*PROBLEM DESCRIPTION:* Output every line of the material below, unchanged and in the same order.

Collection entries:
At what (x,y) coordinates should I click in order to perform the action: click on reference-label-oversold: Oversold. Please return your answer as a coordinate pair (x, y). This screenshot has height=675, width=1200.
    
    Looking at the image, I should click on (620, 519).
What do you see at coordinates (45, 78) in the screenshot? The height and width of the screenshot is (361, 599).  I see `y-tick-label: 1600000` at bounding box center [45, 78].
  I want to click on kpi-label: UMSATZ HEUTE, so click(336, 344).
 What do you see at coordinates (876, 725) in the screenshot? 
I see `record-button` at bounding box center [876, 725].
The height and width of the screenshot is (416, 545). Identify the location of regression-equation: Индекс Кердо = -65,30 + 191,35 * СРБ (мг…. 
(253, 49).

*ANSWER TO THIS TASK:*
At what (x,y) coordinates should I click in order to perform the action: click on reference-label-oversold: Oversold. Please return your answer as a coordinate pair (x, y). This screenshot has height=675, width=1200.
    
    Looking at the image, I should click on (620, 519).
What do you see at coordinates (45, 78) in the screenshot? The height and width of the screenshot is (361, 599).  I see `y-tick-label: 1600000` at bounding box center [45, 78].
  I want to click on kpi-label: UMSATZ HEUTE, so click(336, 344).
 What do you see at coordinates (876, 725) in the screenshot? 
I see `record-button` at bounding box center [876, 725].
The height and width of the screenshot is (416, 545). Identify the location of regression-equation: Индекс Кердо = -65,30 + 191,35 * СРБ (мг…. 
(253, 49).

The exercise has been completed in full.